### Consigne 1
D'après le texte sur la loi immigration, dans quelle revue le philosophe Jérôme Lèbre a-t-il publié son article de 2019 ?
### Consigne 2
Rédigez la suite du texte sur la loi immigration, en reprenant après sa dernière phrase.

Restriction des conditions d’accès aux aides, limitation des régularisations de travailleurs sans papiers, durcissement du regroupement familial, création d'un délit de séjour irrégulier : la loi immigration votée mardi 19 décembre au Sénat et à l’Assemblée nationale comporte de nombreuses mesures visant à décourager les migrants – légaux et illégaux – de venir en France.

Sur l’immigration clandestine, qu’il considère représenter un "problème" en France, Emmanuel Macron a lui-même reconnu, mercredi soir sur France 5, que la loi visait "très clairement" à réduire les flux. Et pour cela, le président de la République a accepté les mesures imposées par le parti Les Républicains (LR) permettant de limiter une supposée trop grande générosité du système social français.

J'assume de dire la vérité. pic.twitter.com/V5PYxvcpDY

— Emmanuel Macron (@EmmanuelMacron) December 20, 2023

Une vision de l’immigration et un discours qui reposent, estime le philosophe Jérôme Lèbre, sur "un élément connu de la mythologie d’extrême droite" : la théorie de l’appel d’air. "Il consiste à affirmer que les pays qui accueillent le mieux les migrants, ou même les associations qui les sauvent en mer, provoquent instantanément l’arrivée de nouveaux migrants, aggravant donc le problème qu’ils cherchent à résoudre ; il faudrait donc que chaque État organise activement les conditions internes de son inhospitalité et lutte contre les actions humanitaires des citoyens", décrit-il dans un article paru en 2019 dans la revue d’idées Lignes.

C’est ainsi, en raison de la crainte d’un appel d’air, que députés et sénateurs Les Républicains n’ont eu de cesse de s’opposer à l’article du projet de loi initial du gouvernement visant à régulariser les travailleurs sans papiers des métiers en tension, faisant de cette question une ligne rouge de leurs négociations avec l’exécutif.

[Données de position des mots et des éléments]
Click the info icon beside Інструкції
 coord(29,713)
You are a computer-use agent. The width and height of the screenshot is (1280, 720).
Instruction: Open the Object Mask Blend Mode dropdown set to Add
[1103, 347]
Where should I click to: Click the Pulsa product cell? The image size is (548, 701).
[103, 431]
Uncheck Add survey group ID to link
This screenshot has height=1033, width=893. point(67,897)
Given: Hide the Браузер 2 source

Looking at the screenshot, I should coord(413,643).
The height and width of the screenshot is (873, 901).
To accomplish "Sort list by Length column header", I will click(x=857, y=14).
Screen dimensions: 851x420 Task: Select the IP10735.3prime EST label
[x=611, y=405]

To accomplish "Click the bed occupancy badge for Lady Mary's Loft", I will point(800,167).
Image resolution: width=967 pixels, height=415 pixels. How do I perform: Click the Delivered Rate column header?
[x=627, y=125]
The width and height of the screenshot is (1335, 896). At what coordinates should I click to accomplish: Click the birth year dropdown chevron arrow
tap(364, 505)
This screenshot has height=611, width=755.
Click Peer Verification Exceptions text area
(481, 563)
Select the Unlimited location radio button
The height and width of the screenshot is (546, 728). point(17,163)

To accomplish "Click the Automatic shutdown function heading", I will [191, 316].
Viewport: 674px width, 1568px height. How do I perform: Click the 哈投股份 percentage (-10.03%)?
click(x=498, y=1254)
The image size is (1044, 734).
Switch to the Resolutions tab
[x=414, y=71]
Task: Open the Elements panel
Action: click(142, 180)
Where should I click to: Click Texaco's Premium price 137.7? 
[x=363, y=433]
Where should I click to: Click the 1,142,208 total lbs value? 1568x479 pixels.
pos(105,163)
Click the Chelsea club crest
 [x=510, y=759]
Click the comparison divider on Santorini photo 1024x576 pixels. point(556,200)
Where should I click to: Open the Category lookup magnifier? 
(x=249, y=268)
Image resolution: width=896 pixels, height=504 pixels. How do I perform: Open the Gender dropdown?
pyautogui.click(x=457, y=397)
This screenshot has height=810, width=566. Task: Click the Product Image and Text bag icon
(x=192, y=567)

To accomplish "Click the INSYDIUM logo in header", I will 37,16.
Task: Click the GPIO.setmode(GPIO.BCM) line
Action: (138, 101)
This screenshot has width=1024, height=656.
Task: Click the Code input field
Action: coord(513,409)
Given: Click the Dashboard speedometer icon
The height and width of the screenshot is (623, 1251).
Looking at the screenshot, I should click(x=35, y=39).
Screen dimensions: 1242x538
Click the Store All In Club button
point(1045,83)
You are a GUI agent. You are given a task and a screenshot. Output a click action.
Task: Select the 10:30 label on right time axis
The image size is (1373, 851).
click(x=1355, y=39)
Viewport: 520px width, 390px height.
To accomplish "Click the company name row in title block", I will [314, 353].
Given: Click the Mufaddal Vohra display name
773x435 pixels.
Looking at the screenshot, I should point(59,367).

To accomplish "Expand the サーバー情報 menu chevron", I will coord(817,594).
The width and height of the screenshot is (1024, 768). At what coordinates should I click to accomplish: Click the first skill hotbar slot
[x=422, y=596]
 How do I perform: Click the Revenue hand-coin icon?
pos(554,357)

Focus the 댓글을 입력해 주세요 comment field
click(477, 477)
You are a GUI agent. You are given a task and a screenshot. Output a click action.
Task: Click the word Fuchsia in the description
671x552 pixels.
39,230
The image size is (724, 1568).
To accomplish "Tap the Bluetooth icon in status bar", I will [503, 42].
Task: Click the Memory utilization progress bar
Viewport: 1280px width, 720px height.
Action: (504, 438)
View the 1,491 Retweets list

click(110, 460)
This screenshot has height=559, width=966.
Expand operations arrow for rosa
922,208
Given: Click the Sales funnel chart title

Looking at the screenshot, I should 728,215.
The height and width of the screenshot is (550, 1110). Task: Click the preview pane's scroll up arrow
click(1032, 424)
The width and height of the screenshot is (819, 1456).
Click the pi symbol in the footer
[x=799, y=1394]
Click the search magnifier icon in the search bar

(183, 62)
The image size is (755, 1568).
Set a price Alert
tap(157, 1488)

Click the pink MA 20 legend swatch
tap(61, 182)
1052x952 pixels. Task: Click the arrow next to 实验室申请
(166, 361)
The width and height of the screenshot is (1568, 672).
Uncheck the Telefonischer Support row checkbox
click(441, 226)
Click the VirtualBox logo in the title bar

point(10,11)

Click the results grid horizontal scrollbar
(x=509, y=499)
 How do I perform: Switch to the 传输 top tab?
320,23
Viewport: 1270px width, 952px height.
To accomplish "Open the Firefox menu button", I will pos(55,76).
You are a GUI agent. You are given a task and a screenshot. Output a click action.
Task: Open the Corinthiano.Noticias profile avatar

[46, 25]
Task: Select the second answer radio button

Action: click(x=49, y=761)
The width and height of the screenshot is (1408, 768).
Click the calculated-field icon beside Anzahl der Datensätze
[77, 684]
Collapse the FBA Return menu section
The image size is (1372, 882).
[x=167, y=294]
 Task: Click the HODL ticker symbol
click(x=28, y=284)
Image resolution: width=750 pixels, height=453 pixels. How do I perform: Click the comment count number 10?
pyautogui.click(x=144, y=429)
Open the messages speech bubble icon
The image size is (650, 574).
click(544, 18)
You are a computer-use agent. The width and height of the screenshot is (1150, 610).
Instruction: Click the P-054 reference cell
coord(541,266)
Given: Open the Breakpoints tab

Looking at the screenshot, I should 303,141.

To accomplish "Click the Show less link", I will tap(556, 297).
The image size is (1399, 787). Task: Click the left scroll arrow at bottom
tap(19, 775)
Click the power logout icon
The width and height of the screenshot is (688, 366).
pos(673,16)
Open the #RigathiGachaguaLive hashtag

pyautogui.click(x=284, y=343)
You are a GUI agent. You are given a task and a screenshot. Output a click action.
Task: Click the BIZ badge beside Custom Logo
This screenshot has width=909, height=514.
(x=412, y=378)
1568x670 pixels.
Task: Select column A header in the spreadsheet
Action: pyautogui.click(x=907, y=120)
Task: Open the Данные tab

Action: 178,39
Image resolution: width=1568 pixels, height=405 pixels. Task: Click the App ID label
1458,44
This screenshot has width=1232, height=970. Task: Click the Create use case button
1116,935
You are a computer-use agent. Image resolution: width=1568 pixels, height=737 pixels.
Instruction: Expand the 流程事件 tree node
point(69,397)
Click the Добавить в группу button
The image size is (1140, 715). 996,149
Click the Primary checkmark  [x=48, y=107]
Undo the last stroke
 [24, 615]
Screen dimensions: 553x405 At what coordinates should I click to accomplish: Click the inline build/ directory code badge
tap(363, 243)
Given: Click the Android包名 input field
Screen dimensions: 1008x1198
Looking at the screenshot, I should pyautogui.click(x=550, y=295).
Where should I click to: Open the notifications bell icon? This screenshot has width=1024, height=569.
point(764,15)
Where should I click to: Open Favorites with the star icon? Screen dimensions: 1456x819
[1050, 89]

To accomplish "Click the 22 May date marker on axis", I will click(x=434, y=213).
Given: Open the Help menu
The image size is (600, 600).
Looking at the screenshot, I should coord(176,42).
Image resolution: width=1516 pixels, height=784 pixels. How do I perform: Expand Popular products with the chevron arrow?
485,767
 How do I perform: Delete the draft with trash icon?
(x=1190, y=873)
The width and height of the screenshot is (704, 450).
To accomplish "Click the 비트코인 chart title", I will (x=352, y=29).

### Réponse 1
Dans la revue d'idées Lignes.

### Réponse 2
Et c’est encore en ayant cette théorie à l’esprit qu’ils ont imposé les mesures, inspirées de la préférence nationale chère à l’extrême droite, d'un délai imposé aux étrangers non européens pour percevoir les allocations familiales, l’aide personnalisée au logement (APL) ou l’allocation personnalisée à l’autonomie (Apa).

"C'est un véritable tournant. Ce que nous avons proposé va mettre un terme à l'appel d'air migratoire qui faisait de notre pays le modèle social le plus généreux d'Europe", déclarait ainsi le patron de LR, Éric Ciotti, après la conclusion de l’accord, mardi, en commission mixte paritaire (CMP).

L’AME, symbole d’une dichotomie entre discours et réalité

Pourtant, aucune étude ne confirme la théorie de l’appel d’air. Au contraire, "la répartition des migrants et des réfugiés à travers l’Europe n’a aucun lien avec la générosité de la protection sociale : l’appel d’air est un mythe jamais démontré", affirme dans une tribune publiée mercredi, au lendemain de l’adoption de la loi immigration, l’Institut Convergences Migrations, qui réunit plus de 700 chercheuses et chercheurs en sciences sociales à travers la France sous l’égide du CNRS.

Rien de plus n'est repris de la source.